Pixel coordinate grounding data:

>>>>>

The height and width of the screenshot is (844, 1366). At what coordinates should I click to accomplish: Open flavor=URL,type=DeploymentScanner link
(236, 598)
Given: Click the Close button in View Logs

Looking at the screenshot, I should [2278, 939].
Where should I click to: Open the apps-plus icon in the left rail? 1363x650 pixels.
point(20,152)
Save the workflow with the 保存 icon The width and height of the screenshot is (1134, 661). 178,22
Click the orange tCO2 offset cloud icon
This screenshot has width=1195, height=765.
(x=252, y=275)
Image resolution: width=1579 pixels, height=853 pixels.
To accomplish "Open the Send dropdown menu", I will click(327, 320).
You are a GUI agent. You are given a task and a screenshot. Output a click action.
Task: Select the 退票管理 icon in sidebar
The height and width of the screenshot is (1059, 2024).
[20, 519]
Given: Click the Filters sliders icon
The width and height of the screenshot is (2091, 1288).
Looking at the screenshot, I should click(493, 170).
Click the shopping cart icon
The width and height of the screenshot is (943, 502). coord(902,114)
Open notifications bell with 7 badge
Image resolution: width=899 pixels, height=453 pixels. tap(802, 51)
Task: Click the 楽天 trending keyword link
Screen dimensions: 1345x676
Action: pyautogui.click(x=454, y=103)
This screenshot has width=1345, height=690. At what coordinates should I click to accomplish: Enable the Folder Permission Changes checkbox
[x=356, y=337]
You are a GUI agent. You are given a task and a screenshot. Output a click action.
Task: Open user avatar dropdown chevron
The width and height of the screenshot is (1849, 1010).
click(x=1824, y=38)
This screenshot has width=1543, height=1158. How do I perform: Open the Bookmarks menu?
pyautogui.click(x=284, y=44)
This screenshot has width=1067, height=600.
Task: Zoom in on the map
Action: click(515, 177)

<<<<<

ACTION ITEM | Beginning at the line that holds "Task: Open user avatar dropdown chevron", reproduce each line of the records above down to and including the last one.

TASK SOLUTION |
Task: Open user avatar dropdown chevron
The width and height of the screenshot is (1849, 1010).
click(x=1824, y=38)
This screenshot has width=1543, height=1158. How do I perform: Open the Bookmarks menu?
pyautogui.click(x=284, y=44)
This screenshot has width=1067, height=600.
Task: Zoom in on the map
Action: click(515, 177)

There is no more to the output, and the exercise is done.